His ideas include the need for tools that can grow with the tech a buildable scan tool that could be customized to the tech’s ability.
When asked how the diagnostic process has changed, Rogers said, “You need a diagnostic strategy how you attack the problem nowadays is different from before. Stop going to the toolbox initially, and start going to the computer. Teach the tech to go to the computer first.”
Begin asked the audience of tool and equipment manufacturers, “Who are you building your scan tool for?” Noting that cars (hybrids) are so different, and “the scan tool needs to identify the component, check the code, tell me where the component is, tell me what it looks like, tell me how it’s wired, what it’s supposed to do, known-good waveforms in one place! It should instantly hook up to the Internet as soon as I turn it on.” His other ideas included the tool have a built-in camera to take pictures of defects; then he could document it with his customer management system.
“There’s a huge window of opportunity for someone to step in and build a tool that’s soup to nuts, that takes a C technician and makes him an A technician by giving him so much information,” Begin said.
“There is so much new technology coming down the line (networking, infotainment systems, lane avoidance, automatic braking systems),” Begin continued, “that we don’t even understand, that we’re going to need help from the tool. Train us how to use the tool. Don’t even sell us the tool without putting the price of training in it.”
When asked what percentage of time are they using diagnostic repair information, Rogers said, “75-95% of the time we’re going to be searching for diagnostic information, TSBs, quick fixes… If a PC-based scan tool could be networked with the Internet, where you could go onto a service repair information service, that’d be great.

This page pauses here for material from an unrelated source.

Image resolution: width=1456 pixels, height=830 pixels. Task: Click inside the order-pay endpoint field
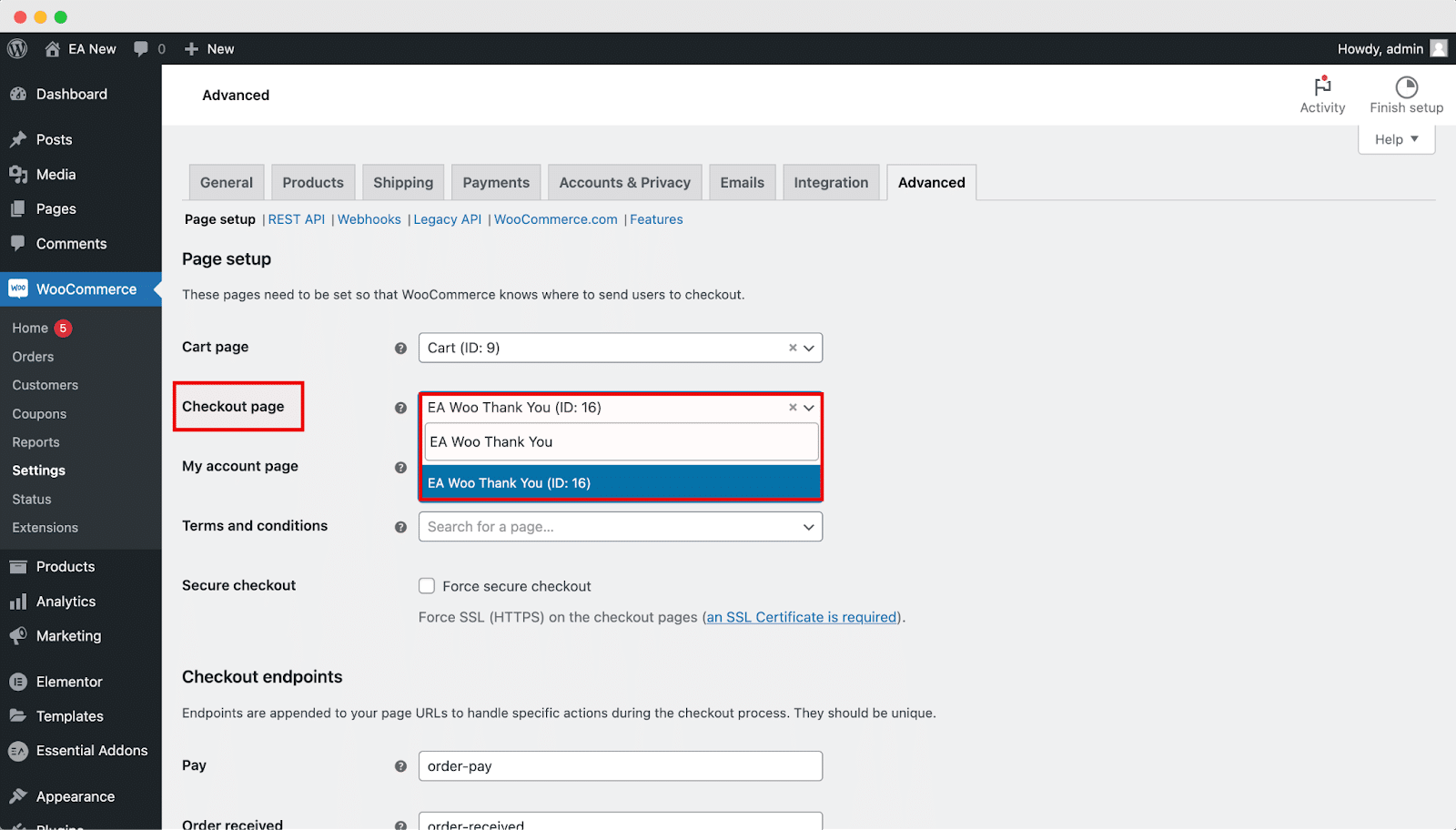(x=620, y=765)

In the very near future, it’s going to be 100% of the time that you’re going to have to search for information. You can’t possibly retain it all.”
Gustafson said, “Every car that comes in, you have to check the service information, whether it’s about the type of coolant or weights of oil, whether it’s synthetic or non, … In a perfect world, you would go to a car with your OBD connector, wireless, plug it in, and on your workstation at your toolbox you could have the VIN, codes, the vehicle’s current information at your fingertips. And if you have any diagnostic work to do, you can go to that next level.”
Begin also said that every car gets scanned for pending codes. “It’s a sales tool.”
What are you looking for in the ultimate scan tool? Tell us your thoughts and ideas and we’ll pass them on to ETI. Send them to [email protected].
While we’re talking about industry connections, I wanted to mention someone who I met at one of the very first industry events I attended, some 15+ years ago, who was recently honored at an industry association convention.
The Alliance of Automotive Service Providers-Minnesota (AASP-MN) held its Annual Meeting & Convention in Minneapolis in April, and the association recognized Bill Sauer of Identifix with a special Lifetime Service Award for his many years of volunteerism and service to the automotive community. I met Bill and his wife Duffy in Dearborn, MI, at a CARS convention, and they’ve been dear to me ever since, so I was very pleased to see he was being honored.
“Bill Sauer is loved by virtually everyone in this industry, and especially by his friends at AASP-MN,” said AASP-MN Executive Director Judell Anderson during a special commemorative ceremony. Sauer has enjoyed a lengthy career highlighted by active involvement in the AASP-MN Education & Training Committee, Automotive Training Managers Council, ASE, the Automotive Management Institute and the Automotive Service Association.